CHAIRMAN: DR. KHALID BIN THANI AL THANI
EDITOR-IN-CHIEF: PROF. KHALID MUBARAK AL-SHAFI

Business / Qatar Business

Stimulus measures will help GCC banks remain stable

Published: 07 Apr 2020 - 09:05 am | Last Updated: 02 Nov 2021 - 06:54 am

By Satish Kanady I The Peninsula

The sharp decline in oil prices, accelerated real-estate price corrections, and drop in vital non-oil economic sectors will pressure the GCC banks’ earnings in 2020. But the stimulus and support measures from the governments will help banks navigate the challenging environment, S&P Global Ratings said yesterday.

Islamic banks are likely to see a greater effect on asset-quality indicators since they typically have a higher proportion of exposure to real estate and cannot charge late payment fees, the rating agency said.

“The sharp drop in oil prices and measures implemented by regional governments to contain transmission of the coronavirus (COVID-19) will take a toll on important sectors such as real estate, hospitality, and consumer-related. Under our base-case scenario, we assume that these measures will be relatively short lived and forecast a gradual recovery in nonoil activity from third-quarter 2020,” said S&P Global Ratings credit analyst Mohamed Damak.

The rating agency believes conventional and Islamic banks in the GCC countries will see significantly reduced revenue and credit growth in 2020. The sharp drop in oil prices and measures implemented by regional governments to contain transmission of the COVID-19 pandemic will take a toll on important sectors such as real estate, hospitality, and consumer-related.

“Under our base-case scenario, we assume that these measures will be relatively short lived and forecast a gradual recovery in nonoil activity from third-quarter 2020. However, the severe shock could cause irreparable damage to some parts of the nonoil economy. Furthermore, if the recovery takes longer than we expect, GCC banks could feel greater pressure”, the S&P analysts said.

The rating agency also expects banks to focus more on asset-quality indicator preservation than generating new business. In its forecasts, it assumes that measures implemented by the GCC governments to contain COVID-19 are relatively short lived. If this assumption does not materialize, the effect on their economies and banking systems would be stronger than the current forecast. This risk is exacerbated by delays or cancellations of important events scheduled in the region.

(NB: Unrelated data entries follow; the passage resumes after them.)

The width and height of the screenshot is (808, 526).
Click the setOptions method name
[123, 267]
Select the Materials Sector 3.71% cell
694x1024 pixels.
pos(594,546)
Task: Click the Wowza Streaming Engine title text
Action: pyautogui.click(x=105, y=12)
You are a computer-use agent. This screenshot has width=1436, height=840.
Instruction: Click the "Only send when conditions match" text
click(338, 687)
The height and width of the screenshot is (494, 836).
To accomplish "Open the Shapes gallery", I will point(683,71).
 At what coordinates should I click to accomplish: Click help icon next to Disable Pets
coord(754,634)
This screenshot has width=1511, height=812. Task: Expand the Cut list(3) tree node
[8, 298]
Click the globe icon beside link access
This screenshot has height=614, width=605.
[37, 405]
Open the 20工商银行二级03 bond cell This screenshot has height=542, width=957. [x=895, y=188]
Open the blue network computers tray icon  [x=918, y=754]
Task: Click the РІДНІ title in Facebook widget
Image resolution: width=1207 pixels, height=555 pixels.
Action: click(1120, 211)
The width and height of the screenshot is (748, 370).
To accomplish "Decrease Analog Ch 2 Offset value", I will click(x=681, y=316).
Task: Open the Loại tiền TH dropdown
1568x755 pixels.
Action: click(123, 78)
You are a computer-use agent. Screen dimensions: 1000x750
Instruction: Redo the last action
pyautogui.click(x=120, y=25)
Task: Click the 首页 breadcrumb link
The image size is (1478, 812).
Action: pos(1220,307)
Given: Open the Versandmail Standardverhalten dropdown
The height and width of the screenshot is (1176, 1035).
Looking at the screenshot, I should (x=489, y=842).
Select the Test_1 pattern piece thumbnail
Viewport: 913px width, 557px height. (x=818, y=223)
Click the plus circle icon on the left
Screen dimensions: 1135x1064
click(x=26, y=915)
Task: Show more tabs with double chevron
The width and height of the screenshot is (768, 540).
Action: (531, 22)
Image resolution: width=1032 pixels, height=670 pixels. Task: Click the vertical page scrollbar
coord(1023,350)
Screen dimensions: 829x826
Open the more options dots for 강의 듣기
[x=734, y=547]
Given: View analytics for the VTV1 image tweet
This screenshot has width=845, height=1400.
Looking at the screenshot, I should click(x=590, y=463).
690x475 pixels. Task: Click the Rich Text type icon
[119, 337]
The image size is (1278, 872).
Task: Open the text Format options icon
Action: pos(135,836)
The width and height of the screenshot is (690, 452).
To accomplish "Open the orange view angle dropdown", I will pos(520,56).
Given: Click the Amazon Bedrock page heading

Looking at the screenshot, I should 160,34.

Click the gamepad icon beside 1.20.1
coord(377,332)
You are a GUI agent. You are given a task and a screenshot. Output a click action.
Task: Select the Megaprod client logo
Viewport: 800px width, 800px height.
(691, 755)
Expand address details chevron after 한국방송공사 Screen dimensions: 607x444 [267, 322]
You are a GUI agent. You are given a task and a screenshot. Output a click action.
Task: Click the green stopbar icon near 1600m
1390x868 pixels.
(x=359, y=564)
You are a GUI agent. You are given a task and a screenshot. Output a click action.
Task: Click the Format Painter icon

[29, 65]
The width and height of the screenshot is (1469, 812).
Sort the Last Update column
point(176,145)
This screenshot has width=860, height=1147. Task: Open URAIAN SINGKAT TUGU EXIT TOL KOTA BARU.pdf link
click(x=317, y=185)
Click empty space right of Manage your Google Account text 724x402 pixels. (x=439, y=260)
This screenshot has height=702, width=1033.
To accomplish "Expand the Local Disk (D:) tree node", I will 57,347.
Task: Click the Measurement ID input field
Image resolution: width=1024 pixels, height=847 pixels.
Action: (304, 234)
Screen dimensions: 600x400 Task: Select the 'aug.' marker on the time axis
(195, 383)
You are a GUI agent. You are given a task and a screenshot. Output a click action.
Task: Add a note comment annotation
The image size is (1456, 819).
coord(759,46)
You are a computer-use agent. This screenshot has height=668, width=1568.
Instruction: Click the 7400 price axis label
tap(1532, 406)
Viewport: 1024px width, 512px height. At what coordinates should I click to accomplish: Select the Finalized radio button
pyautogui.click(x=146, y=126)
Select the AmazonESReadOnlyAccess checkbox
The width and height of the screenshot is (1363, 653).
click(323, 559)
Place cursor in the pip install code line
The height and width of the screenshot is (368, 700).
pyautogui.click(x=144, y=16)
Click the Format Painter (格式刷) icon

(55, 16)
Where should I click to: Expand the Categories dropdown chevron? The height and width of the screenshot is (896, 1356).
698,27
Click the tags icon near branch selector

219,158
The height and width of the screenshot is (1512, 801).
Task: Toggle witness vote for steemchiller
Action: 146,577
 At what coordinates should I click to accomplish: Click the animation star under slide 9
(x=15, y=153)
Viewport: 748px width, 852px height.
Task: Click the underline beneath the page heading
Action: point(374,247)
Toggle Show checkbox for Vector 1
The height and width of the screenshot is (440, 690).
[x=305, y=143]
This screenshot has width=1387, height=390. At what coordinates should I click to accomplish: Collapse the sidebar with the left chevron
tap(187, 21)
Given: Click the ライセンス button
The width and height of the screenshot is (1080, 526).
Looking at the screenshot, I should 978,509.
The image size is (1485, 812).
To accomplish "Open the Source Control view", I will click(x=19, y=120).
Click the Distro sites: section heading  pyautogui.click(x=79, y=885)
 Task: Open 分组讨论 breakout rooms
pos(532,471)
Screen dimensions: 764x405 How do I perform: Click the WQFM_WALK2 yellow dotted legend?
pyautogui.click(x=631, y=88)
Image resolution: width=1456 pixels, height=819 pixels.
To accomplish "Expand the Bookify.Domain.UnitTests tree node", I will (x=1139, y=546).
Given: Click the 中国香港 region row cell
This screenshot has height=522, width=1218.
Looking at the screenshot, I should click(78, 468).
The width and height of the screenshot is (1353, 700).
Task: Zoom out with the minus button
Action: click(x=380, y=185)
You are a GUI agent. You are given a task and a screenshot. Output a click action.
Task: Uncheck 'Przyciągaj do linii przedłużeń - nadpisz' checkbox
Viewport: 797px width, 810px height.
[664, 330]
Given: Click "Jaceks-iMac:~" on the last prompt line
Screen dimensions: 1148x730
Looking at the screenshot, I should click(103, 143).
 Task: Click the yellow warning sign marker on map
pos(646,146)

“In our view, Islamic banks are somewhat more vulnerable than their conventional peers. This is because they tend to have higher exposure to the real estate sector due to the asset backing principle inherent to Islamic finance. Furthermore, they cannot charge late payment fees (unless these are donated to charities at the end of the exercise) meaning that clients tend to prioritize payments on conventional exposures versus Islamic.“ “However, GCC governments’ requests for all banks not to charge late payment fees when they reschedule financings to affected companies partially mitigates this distinction. 

These vulnerabilities are also somewhat mitigated by the comparable business models of both bank types, consisting primarily of collecting deposits and extending financings to the real economy in their countries. Some market observers might argue that Islamic banks should be more resilient because of the asset backing principle, which results in stronger collateral coverage.“  S&P beleives that collateral realization is still difficult in the GCC, although some authorities have implemented more creditor-friendly regulation over the past three years. In addition, real estate is one of the most preferred collateral instruments and its value has been declining for all the GCC markets over the past three years.